> _GIVEN PROBLEM_
Reproduce each of the rows below character for character, with no changes.

------------------------

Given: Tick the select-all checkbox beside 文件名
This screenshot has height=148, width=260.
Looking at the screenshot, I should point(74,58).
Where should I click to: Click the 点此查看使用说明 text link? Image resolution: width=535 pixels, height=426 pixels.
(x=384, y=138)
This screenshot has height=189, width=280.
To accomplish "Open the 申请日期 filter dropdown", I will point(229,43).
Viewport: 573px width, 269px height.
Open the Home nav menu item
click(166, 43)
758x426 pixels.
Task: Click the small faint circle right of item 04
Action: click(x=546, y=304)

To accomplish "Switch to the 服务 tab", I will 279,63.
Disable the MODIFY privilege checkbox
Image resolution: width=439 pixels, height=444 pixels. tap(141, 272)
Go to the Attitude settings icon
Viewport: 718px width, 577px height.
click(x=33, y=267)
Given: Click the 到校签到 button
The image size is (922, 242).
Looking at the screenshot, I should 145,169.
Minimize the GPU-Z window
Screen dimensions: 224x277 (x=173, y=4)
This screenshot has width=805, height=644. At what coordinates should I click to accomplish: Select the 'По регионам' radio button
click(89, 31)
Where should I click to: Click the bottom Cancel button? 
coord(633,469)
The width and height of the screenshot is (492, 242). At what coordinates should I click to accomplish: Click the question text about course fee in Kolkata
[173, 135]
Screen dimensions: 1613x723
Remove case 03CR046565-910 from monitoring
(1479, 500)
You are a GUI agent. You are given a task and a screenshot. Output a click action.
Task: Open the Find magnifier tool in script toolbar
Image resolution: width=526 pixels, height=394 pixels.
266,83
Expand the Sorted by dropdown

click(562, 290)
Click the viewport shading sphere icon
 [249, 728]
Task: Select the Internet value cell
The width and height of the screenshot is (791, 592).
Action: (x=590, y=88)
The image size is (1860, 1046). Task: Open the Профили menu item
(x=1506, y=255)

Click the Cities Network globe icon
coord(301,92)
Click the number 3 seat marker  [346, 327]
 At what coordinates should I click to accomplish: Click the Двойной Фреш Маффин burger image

------------------------

> _CORRECT RESULT_
Given: Tick the select-all checkbox beside 文件名
This screenshot has height=148, width=260.
Looking at the screenshot, I should point(74,58).
Where should I click to: Click the 点此查看使用说明 text link? Image resolution: width=535 pixels, height=426 pixels.
(x=384, y=138)
This screenshot has height=189, width=280.
To accomplish "Open the 申请日期 filter dropdown", I will point(229,43).
Viewport: 573px width, 269px height.
Open the Home nav menu item
click(166, 43)
758x426 pixels.
Task: Click the small faint circle right of item 04
Action: click(x=546, y=304)

To accomplish "Switch to the 服务 tab", I will 279,63.
Disable the MODIFY privilege checkbox
Image resolution: width=439 pixels, height=444 pixels. tap(141, 272)
Go to the Attitude settings icon
Viewport: 718px width, 577px height.
click(x=33, y=267)
Given: Click the 到校签到 button
The image size is (922, 242).
Looking at the screenshot, I should 145,169.
Minimize the GPU-Z window
Screen dimensions: 224x277 (x=173, y=4)
This screenshot has width=805, height=644. At what coordinates should I click to accomplish: Select the 'По регионам' radio button
click(89, 31)
Where should I click to: Click the bottom Cancel button? 
coord(633,469)
The width and height of the screenshot is (492, 242). At what coordinates should I click to accomplish: Click the question text about course fee in Kolkata
[173, 135]
Screen dimensions: 1613x723
Remove case 03CR046565-910 from monitoring
(1479, 500)
You are a GUI agent. You are given a task and a screenshot. Output a click action.
Task: Open the Find magnifier tool in script toolbar
Image resolution: width=526 pixels, height=394 pixels.
266,83
Expand the Sorted by dropdown

click(562, 290)
Click the viewport shading sphere icon
 [249, 728]
Task: Select the Internet value cell
The width and height of the screenshot is (791, 592).
Action: (x=590, y=88)
The image size is (1860, 1046). Task: Open the Профили menu item
(x=1506, y=255)

Click the Cities Network globe icon
coord(301,92)
Click the number 3 seat marker  [346, 327]
 At what coordinates should I click to accomplish: Click the Двойной Фреш Маффин burger image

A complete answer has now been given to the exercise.